───── Dataset records ─────
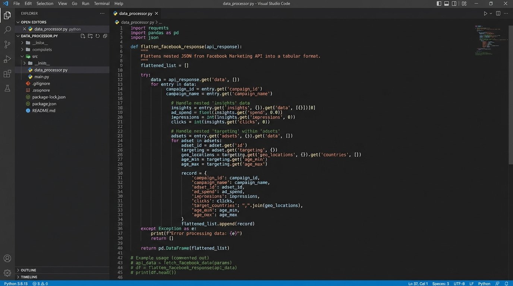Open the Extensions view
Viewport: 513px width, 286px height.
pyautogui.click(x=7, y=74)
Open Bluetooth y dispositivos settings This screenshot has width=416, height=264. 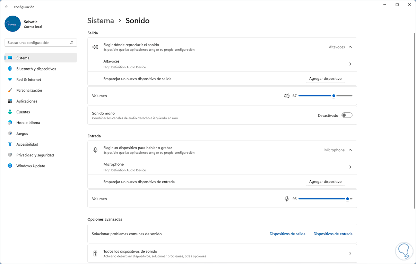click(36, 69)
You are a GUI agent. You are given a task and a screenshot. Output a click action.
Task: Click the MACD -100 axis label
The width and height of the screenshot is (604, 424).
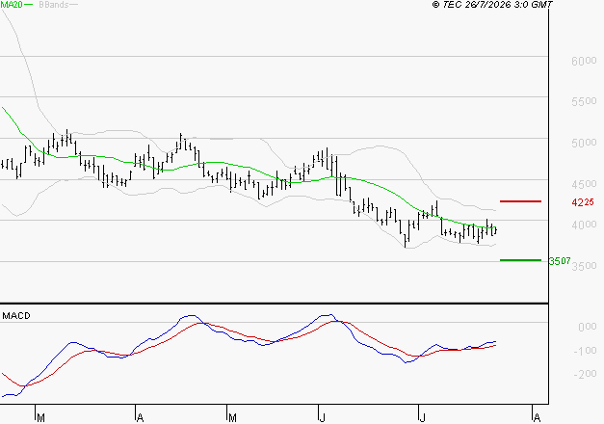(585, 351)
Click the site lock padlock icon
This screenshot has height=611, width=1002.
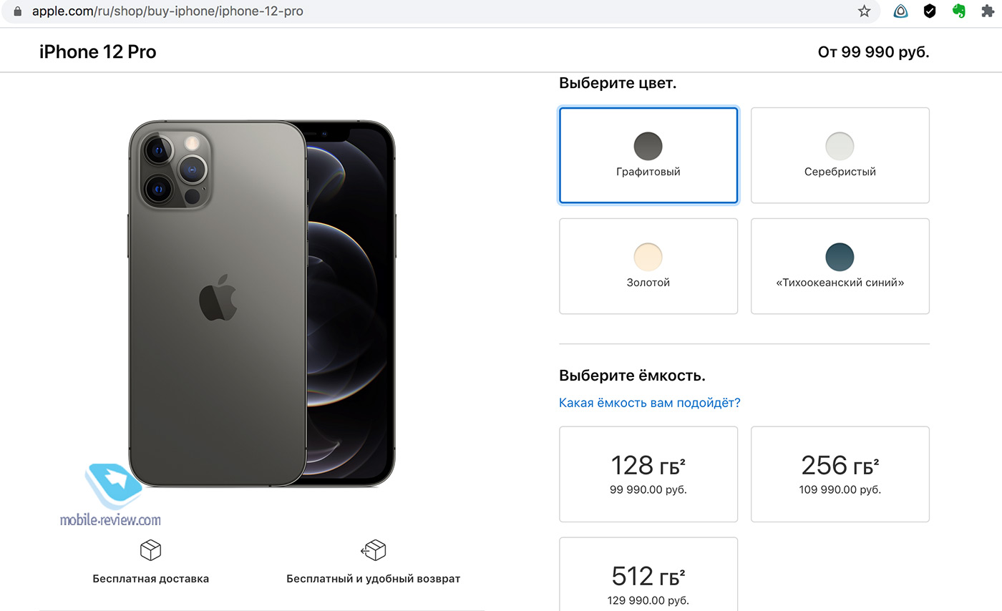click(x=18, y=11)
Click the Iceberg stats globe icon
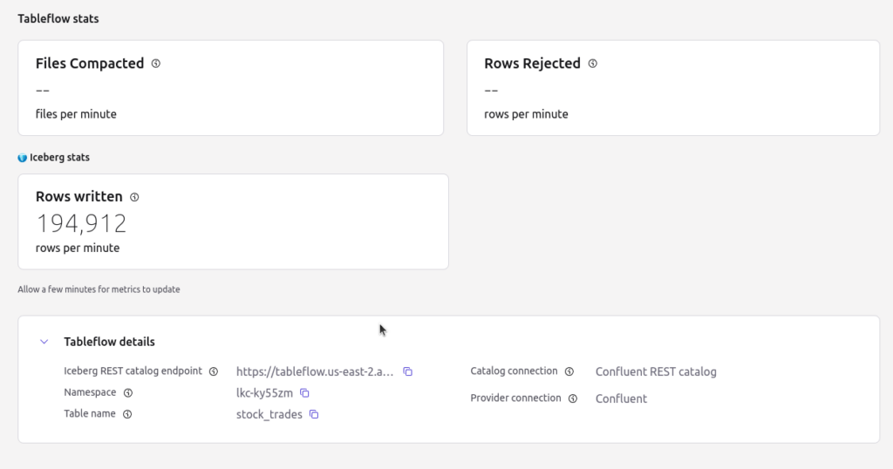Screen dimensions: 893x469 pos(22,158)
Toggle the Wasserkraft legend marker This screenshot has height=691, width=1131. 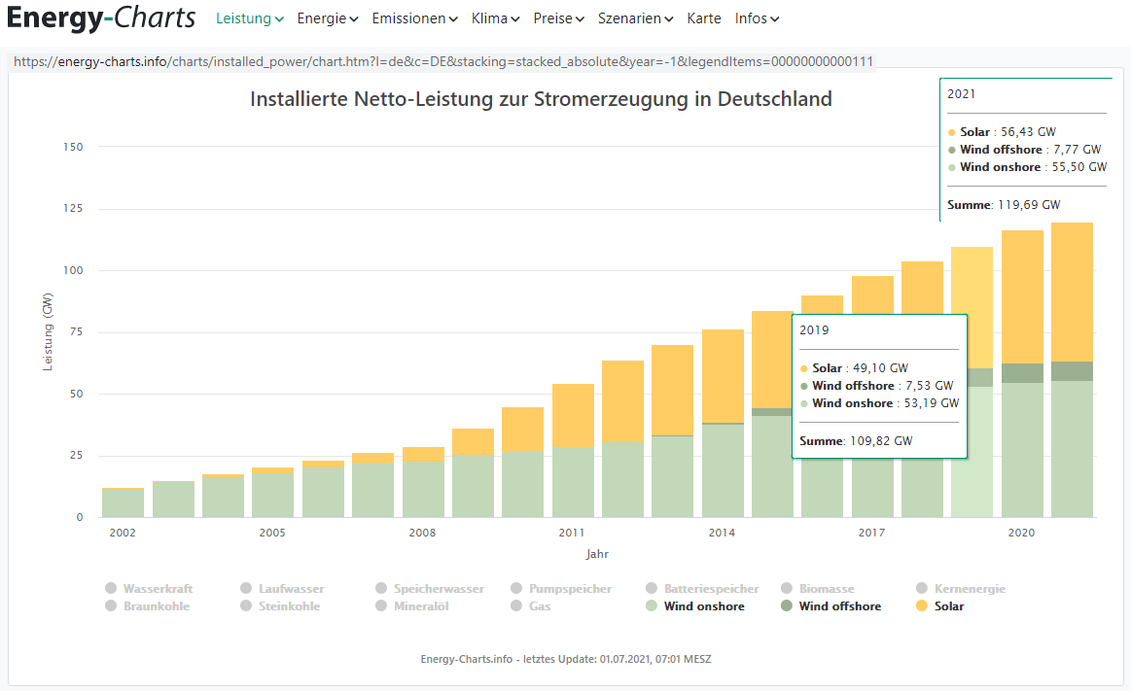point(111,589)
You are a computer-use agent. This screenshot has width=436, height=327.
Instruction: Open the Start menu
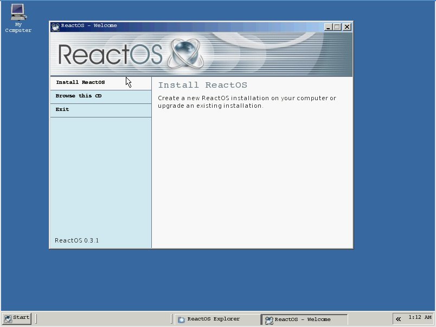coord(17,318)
─────
About this exercise: Where a line of the data holds the word "agent", copy that line.

Response:
You are a GUI agent. You are given a task and a screenshot. Output a click action.
You are a computer-use agent. This screenshot has width=436, height=327.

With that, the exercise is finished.